=== Begin Enclosure ===
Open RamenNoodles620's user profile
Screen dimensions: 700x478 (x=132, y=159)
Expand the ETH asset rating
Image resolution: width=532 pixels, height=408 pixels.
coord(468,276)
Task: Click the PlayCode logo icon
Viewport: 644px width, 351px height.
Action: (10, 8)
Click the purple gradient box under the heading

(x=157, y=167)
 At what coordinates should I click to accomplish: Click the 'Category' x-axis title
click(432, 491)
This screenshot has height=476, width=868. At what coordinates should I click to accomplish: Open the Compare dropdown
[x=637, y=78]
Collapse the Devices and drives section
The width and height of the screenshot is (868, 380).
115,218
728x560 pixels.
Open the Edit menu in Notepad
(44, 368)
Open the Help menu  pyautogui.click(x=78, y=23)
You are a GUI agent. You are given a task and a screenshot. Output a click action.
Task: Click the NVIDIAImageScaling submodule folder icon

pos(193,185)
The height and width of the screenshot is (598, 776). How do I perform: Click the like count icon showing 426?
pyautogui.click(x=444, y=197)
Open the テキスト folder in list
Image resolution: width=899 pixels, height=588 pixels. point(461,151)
=== End Enclosure ===
● **EXERCISE INSTRUCTIONS**:
Please output the complete listing without any alteration.

● **OUTPUT BELOW**:
Open RamenNoodles620's user profile
Screen dimensions: 700x478 (x=132, y=159)
Expand the ETH asset rating
Image resolution: width=532 pixels, height=408 pixels.
coord(468,276)
Task: Click the PlayCode logo icon
Viewport: 644px width, 351px height.
Action: (10, 8)
Click the purple gradient box under the heading

(x=157, y=167)
 At what coordinates should I click to accomplish: Click the 'Category' x-axis title
click(432, 491)
This screenshot has height=476, width=868. At what coordinates should I click to accomplish: Open the Compare dropdown
[x=637, y=78]
Collapse the Devices and drives section
The width and height of the screenshot is (868, 380).
115,218
728x560 pixels.
Open the Edit menu in Notepad
(44, 368)
Open the Help menu  pyautogui.click(x=78, y=23)
You are a GUI agent. You are given a task and a screenshot. Output a click action.
Task: Click the NVIDIAImageScaling submodule folder icon

pos(193,185)
The height and width of the screenshot is (598, 776). How do I perform: Click the like count icon showing 426?
pyautogui.click(x=444, y=197)
Open the テキスト folder in list
Image resolution: width=899 pixels, height=588 pixels. point(461,151)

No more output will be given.